Con todo, no me parece imposible que se trate de una caricatura, particularmente malévola, de Lupe Marín. Hay que tomar en cuenta que, en 1928, Marín se había separado de Diego Rivera y que, poco después, había iniciado una relación romántica con el poeta Jorge Cuesta. Este cambio de pareja fue visto por muchos (especialmente por los amigos y admiradores del muralista) como un cambio de bando: de haber sido una militante activa en las filas de los artistas revolucionarios y nacionalistas, pasó a ser un miembro de la corte corrupta y decadente de los Contemporáneos. Sus rasgos mestizos, su imponente tamaño físico, su afición por la ropa francesa y los zapatos italianos, eran elementos que facilitaban su caricaturización.

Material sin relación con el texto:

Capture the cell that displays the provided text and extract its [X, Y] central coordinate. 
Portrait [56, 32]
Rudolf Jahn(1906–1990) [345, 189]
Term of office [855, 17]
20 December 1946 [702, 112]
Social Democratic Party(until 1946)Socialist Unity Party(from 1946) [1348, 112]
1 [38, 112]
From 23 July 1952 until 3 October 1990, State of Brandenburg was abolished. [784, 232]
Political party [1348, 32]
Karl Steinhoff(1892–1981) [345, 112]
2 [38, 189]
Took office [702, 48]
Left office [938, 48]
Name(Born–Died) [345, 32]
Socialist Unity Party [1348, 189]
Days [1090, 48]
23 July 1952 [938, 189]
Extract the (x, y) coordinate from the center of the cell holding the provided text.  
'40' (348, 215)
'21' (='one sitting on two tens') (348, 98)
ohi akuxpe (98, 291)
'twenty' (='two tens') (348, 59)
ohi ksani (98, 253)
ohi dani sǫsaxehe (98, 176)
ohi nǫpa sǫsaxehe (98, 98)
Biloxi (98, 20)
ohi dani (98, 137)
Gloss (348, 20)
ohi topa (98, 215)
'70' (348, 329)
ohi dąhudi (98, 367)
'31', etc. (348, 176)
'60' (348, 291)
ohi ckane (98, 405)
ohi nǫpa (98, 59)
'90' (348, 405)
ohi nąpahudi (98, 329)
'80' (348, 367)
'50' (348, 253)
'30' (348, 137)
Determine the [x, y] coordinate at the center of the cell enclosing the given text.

El estado de locura en que se sumió Cuesta después de su matrimonio (que lo llevó a la autocastración, al internamiento en un hospital psiquiátrico y, finalmente, al suicidio) sirvió a los enemigos de “la gata Marín” para reforzar la imagen de mujer fatal, monstruosa, terrible, de su persona.

El espacio de Los Paranoicos

El espacio en el que se mueven los Paranoicos es tanto o más importante para la retórica del cuadro como los personajes mismos. La escena representa una plaza pública a la hora del crepúsculo o, más probablemente, del alba (en este caso, los personajes estarían regresando a casa después de una noche de francachela). Al fondo hay un edificio civil (¿un palacio municipal o delegacional?) de arquitectura neocolonial en cuyo frontón está pintado el escudo nacional franqueado por dos banderas mexicanas y por dos “números cabalísticos”: 1810 y 1941. El primero se refiere, sin duda, a la fecha de inicio de la guerra de Independencia, la segunda es una alusión clara al célebre baile de “los 41” y a la homosexualidad de los personajes. A la izquierda de este edificio hay casas con balcones de hierro forjado; a la derecha, el campanario de una iglesia. Podría pensarse que se trata de algún pueblo pequeño, pero el reluciente pavimento del suelo y la alcantarilla que se alcanza a ver entre las piernas de los actores, sugieren que se trata de un espacio urbano y moderno. El paisaje debería transmitir una sensación de paz y tranquilidad, de limpieza y pulcritud, de orden y pureza: el ideal de la ciudad mexicana. Casi se puede escuchar el tañer de las campanas y, como dijera López Velarde: “en calles como espejos se vacía / el santo olor de la panadería”.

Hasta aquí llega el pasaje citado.